##### Provided records

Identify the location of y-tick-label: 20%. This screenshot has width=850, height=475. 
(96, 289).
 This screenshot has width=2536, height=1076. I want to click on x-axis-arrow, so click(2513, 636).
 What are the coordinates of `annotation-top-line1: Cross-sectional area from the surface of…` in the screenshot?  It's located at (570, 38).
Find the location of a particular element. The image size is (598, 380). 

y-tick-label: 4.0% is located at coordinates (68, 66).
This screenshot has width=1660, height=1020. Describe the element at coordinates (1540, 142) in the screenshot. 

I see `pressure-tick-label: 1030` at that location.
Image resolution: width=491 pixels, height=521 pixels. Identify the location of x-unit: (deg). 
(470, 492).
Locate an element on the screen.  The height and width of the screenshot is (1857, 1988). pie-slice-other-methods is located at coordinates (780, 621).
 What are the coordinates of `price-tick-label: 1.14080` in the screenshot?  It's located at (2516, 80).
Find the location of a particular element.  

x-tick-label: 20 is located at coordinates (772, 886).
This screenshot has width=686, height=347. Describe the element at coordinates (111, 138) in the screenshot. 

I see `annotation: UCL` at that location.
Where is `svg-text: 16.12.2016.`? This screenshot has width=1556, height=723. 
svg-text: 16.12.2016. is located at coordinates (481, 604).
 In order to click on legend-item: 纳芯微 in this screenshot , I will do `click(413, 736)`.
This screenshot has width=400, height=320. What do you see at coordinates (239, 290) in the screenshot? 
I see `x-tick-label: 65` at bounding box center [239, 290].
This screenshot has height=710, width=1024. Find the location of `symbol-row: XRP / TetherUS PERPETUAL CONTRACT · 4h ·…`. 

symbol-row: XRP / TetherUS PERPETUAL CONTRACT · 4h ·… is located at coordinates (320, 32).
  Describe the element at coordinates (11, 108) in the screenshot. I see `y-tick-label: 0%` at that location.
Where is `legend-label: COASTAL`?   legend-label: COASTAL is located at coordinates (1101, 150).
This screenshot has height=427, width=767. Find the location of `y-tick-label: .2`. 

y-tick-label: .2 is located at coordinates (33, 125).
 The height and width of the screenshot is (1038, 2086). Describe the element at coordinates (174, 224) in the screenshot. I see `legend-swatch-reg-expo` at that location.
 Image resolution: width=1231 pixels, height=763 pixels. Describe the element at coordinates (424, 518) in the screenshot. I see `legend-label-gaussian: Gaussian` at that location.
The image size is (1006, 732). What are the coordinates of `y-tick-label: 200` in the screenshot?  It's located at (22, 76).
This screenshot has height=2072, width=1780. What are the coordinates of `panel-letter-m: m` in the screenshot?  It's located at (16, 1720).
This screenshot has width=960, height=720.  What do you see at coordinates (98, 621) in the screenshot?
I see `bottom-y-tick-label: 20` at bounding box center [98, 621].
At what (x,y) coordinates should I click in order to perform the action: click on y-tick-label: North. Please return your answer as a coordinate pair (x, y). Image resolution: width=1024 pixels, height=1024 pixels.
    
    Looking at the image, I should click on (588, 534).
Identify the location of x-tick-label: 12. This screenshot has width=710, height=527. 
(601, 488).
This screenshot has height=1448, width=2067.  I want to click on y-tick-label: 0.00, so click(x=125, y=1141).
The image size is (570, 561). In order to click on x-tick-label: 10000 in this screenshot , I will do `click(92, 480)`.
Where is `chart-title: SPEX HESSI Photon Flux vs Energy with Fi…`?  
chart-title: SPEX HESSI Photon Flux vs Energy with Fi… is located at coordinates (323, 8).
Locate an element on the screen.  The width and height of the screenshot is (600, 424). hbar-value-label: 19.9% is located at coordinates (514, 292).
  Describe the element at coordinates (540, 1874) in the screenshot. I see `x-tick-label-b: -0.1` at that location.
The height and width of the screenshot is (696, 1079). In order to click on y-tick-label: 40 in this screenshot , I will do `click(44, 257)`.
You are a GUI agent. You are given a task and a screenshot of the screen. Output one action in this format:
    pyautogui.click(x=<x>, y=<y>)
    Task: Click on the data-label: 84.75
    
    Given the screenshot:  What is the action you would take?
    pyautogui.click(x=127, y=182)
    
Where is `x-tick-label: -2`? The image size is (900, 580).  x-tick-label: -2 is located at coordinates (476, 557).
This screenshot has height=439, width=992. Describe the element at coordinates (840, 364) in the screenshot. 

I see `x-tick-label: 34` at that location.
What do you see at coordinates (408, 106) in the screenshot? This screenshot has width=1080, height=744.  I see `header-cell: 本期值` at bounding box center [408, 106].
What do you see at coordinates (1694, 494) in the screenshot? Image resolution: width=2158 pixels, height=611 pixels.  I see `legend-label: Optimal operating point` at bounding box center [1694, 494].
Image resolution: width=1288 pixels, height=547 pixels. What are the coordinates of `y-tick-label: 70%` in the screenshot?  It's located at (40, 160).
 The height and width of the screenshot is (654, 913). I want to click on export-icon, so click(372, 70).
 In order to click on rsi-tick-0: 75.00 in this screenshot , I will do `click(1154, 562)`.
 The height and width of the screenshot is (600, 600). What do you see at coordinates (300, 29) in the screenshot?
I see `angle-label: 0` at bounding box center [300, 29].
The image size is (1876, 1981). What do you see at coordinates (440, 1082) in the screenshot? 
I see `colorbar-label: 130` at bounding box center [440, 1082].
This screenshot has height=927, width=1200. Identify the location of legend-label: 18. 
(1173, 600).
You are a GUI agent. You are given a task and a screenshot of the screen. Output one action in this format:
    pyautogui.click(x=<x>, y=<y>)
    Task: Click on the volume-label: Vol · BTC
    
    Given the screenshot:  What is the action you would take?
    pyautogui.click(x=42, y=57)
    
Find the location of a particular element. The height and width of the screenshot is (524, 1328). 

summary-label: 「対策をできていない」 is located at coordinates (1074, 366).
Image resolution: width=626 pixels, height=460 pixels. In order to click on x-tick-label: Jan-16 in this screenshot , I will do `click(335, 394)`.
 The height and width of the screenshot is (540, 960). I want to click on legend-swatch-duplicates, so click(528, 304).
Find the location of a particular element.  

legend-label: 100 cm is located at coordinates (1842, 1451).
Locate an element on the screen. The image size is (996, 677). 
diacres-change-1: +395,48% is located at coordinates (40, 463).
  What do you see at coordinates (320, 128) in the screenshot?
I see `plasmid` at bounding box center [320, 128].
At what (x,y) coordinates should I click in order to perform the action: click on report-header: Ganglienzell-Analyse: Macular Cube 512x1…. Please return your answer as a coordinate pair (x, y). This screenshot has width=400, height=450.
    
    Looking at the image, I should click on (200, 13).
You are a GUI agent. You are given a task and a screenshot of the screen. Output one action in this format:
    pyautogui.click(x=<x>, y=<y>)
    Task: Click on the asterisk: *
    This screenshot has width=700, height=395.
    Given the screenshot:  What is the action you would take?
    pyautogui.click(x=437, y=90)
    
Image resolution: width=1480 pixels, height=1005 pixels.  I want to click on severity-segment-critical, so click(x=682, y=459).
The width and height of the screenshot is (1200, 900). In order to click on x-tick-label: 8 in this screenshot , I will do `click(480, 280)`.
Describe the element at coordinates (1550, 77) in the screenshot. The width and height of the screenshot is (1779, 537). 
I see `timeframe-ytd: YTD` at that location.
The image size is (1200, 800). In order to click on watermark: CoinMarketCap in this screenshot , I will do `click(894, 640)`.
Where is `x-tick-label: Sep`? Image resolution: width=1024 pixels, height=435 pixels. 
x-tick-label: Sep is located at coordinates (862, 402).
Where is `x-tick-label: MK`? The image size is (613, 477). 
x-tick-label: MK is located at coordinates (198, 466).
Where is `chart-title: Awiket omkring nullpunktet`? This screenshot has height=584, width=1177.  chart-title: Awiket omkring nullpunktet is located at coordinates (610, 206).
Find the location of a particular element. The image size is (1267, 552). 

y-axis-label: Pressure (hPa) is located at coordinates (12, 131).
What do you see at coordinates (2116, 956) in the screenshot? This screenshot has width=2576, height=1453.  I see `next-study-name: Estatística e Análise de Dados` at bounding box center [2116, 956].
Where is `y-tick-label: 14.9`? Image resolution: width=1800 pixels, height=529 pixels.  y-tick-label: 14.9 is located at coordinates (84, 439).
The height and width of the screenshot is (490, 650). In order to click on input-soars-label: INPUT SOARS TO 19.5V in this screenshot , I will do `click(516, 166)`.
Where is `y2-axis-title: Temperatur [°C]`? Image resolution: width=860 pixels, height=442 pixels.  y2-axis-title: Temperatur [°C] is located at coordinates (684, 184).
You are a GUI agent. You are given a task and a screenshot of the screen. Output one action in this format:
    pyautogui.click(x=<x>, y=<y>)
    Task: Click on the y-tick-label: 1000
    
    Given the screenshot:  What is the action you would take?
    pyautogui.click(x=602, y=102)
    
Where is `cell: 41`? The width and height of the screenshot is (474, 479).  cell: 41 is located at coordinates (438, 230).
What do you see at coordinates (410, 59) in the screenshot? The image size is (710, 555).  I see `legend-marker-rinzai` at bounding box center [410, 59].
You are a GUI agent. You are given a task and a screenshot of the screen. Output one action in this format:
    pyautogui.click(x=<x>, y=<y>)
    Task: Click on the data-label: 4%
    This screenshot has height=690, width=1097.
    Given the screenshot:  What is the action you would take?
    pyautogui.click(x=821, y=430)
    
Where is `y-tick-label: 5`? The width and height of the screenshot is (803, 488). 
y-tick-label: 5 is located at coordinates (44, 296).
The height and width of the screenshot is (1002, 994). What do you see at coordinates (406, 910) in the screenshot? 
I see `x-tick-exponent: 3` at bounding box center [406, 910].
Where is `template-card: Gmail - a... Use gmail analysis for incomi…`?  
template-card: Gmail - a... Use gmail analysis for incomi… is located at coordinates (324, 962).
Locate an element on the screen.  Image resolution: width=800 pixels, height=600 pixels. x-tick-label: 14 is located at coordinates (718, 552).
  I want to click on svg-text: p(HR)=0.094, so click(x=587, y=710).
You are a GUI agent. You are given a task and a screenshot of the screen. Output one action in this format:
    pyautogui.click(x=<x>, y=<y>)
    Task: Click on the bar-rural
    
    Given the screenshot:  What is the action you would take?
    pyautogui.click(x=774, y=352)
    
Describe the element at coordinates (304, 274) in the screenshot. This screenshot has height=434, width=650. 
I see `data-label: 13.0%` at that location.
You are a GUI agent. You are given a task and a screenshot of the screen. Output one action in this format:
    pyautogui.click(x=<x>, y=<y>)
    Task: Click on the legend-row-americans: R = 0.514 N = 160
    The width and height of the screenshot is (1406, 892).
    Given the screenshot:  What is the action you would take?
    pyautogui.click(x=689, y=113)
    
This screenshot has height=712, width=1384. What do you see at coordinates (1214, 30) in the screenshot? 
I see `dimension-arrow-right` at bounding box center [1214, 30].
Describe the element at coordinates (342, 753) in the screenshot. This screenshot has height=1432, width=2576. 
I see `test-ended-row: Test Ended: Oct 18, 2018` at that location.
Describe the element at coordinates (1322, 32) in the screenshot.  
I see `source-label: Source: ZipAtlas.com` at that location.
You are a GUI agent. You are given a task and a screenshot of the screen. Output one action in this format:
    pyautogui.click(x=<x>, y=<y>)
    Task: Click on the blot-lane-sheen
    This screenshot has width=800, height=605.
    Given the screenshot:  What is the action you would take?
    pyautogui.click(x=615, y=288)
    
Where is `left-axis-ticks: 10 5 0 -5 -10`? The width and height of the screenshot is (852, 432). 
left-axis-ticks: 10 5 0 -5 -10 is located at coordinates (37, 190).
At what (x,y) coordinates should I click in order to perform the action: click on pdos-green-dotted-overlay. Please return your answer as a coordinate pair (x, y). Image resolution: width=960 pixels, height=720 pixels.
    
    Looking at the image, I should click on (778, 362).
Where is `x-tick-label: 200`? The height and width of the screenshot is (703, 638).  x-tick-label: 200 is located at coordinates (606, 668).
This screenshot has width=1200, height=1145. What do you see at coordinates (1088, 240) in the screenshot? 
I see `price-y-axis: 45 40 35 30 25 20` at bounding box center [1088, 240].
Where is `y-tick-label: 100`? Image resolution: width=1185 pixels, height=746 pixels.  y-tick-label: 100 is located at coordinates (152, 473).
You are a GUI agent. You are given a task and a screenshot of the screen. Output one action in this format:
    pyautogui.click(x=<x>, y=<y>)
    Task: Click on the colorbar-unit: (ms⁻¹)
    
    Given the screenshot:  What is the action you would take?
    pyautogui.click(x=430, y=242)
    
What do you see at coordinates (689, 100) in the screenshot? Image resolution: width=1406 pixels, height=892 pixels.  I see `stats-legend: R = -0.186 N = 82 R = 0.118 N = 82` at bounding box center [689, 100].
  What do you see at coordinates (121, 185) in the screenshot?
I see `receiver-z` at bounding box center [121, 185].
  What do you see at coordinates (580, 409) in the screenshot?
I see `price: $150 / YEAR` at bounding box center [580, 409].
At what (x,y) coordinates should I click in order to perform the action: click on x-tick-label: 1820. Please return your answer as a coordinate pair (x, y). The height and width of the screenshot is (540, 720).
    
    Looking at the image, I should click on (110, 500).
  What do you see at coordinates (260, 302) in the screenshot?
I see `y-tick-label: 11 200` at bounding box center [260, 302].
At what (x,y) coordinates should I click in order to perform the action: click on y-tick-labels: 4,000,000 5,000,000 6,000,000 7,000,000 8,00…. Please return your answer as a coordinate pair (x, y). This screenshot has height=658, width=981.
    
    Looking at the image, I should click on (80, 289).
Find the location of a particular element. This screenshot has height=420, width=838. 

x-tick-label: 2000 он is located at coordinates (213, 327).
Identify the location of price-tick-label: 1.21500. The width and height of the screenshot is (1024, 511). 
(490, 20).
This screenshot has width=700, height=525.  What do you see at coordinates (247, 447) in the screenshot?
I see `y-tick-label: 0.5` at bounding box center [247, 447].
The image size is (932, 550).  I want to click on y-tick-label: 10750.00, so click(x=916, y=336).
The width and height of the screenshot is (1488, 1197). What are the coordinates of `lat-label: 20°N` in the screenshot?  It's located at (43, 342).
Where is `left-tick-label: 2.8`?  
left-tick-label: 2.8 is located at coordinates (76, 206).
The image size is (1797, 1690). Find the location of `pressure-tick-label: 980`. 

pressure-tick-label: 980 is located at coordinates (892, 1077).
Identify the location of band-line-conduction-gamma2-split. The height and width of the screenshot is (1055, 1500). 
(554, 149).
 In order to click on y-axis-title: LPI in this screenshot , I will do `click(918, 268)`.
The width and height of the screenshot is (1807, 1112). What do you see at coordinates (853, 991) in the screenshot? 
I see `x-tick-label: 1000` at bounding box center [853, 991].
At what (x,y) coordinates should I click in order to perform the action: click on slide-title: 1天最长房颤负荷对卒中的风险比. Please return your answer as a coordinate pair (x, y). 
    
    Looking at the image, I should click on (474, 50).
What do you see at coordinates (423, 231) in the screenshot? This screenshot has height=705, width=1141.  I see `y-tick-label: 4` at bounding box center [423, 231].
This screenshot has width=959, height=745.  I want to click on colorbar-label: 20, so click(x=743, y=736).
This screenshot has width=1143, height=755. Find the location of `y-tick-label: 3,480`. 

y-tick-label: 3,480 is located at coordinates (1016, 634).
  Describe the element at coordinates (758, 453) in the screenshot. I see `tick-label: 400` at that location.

##########

* To do:
Please quote the rows above, from the line containing "The width and height of the screenshot is (1488, 1197)." through the line containing "left-tick-label: 2.8 is", word for word.

* Answer to this problem:
The width and height of the screenshot is (1488, 1197). What are the coordinates of `lat-label: 20°N` in the screenshot?  It's located at (43, 342).
Where is `left-tick-label: 2.8`?  
left-tick-label: 2.8 is located at coordinates (76, 206).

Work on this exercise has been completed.